Ronald Rolheiser, a Roman Catholic priest and member of the Missionary Oblates of Mary Immaculate, is president of the Oblate School of Theology in San Antonio, Texas.
He is a community-builder, lecturer and writer. His books are popular throughout the English-speaking world and his weekly column is carried by more than seventy newspapers worldwide.
WALKING ON WATER AND SINKING LIKE A STONE
Faith has its ups and downs: We see this, almost pictorially illustrated, in the incident of Peter walking on the water. Initially his faith feels strong and he confidently steps onto the sea and begins to walk. But, almost immediately upon realizing what he was doing, he starts to sink. Our own faith works exactly like that, at times it lets us walk on water and at other times we sink like a stone. The gospel image of Peter walking on the sea speaks for itself.
Faith also works best when we don't confuse it with our own efforts. Donald Nichol, in his book, Holiness, shares a story of a British missionary working in Africa.
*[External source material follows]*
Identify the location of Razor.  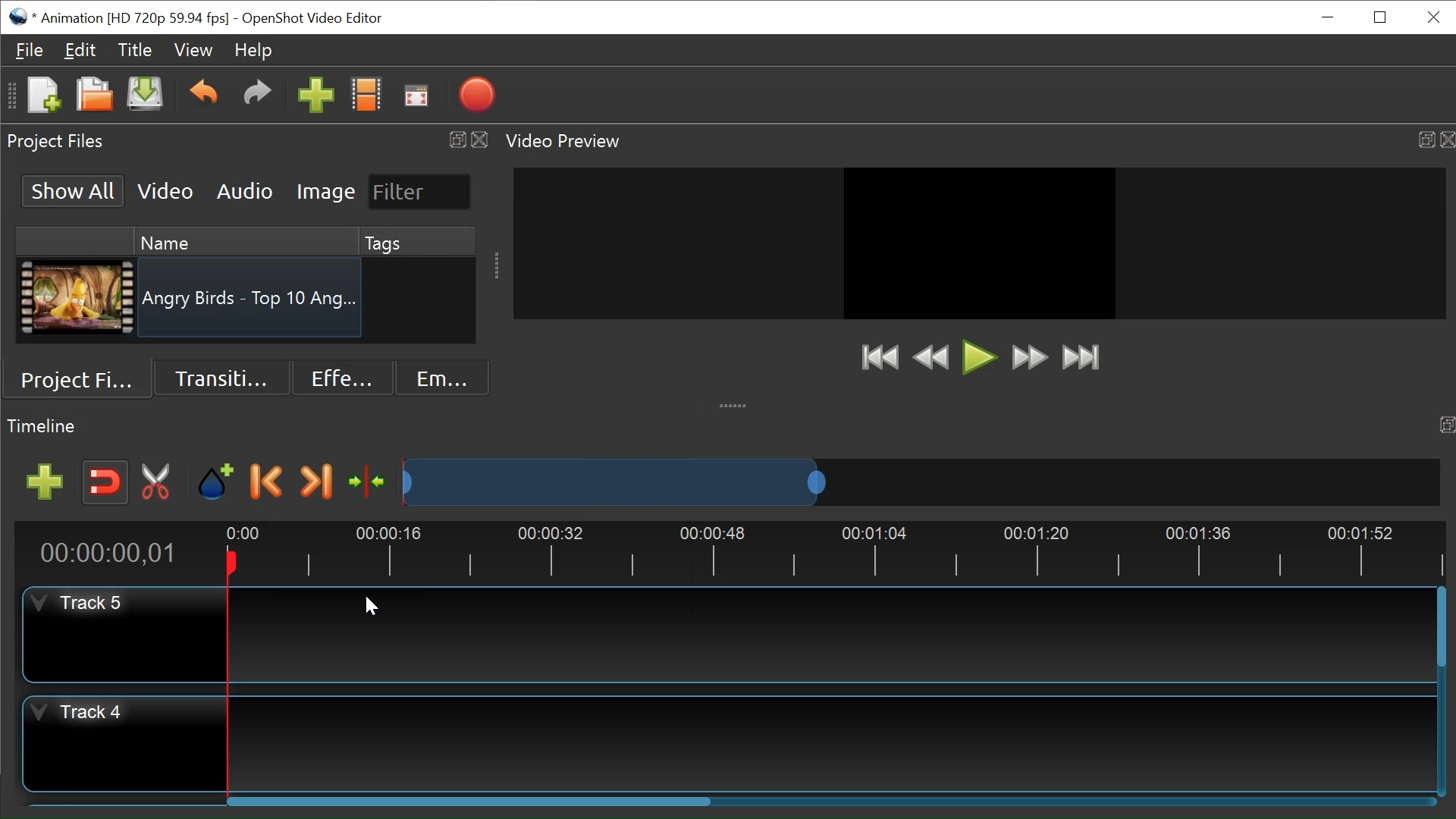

At one point, early on in his stay there, the missionary was called upon to mediate a dispute between two tribes. He had no preparation for this, was naive, and totally out of his depth. But he gave himself over to the task in faith and, surprisingly, reconciled the two tribes. Afterwards, buoyed by this success, he began to fancy himself as mediator and began to present himself as an arbiter of disputes. But now, however, his efforts were invariably unhelpful. Here's the irony: when he didn't know what he was doing, but trusted solely in God, he was able to walk on water; as soon as he began to wrap himself in the process, he sank like a stone. Faith works like that: We can walk on water only if we don't think that we are doing it with our own strength.
The Sufi mystic, Rumi, once wrote that we live with a deep secret that sometimes we know, and then not, and then we know it again.
Faith works like that, some days we walk on water, other days we sink like a stone, and then later we walk on water again.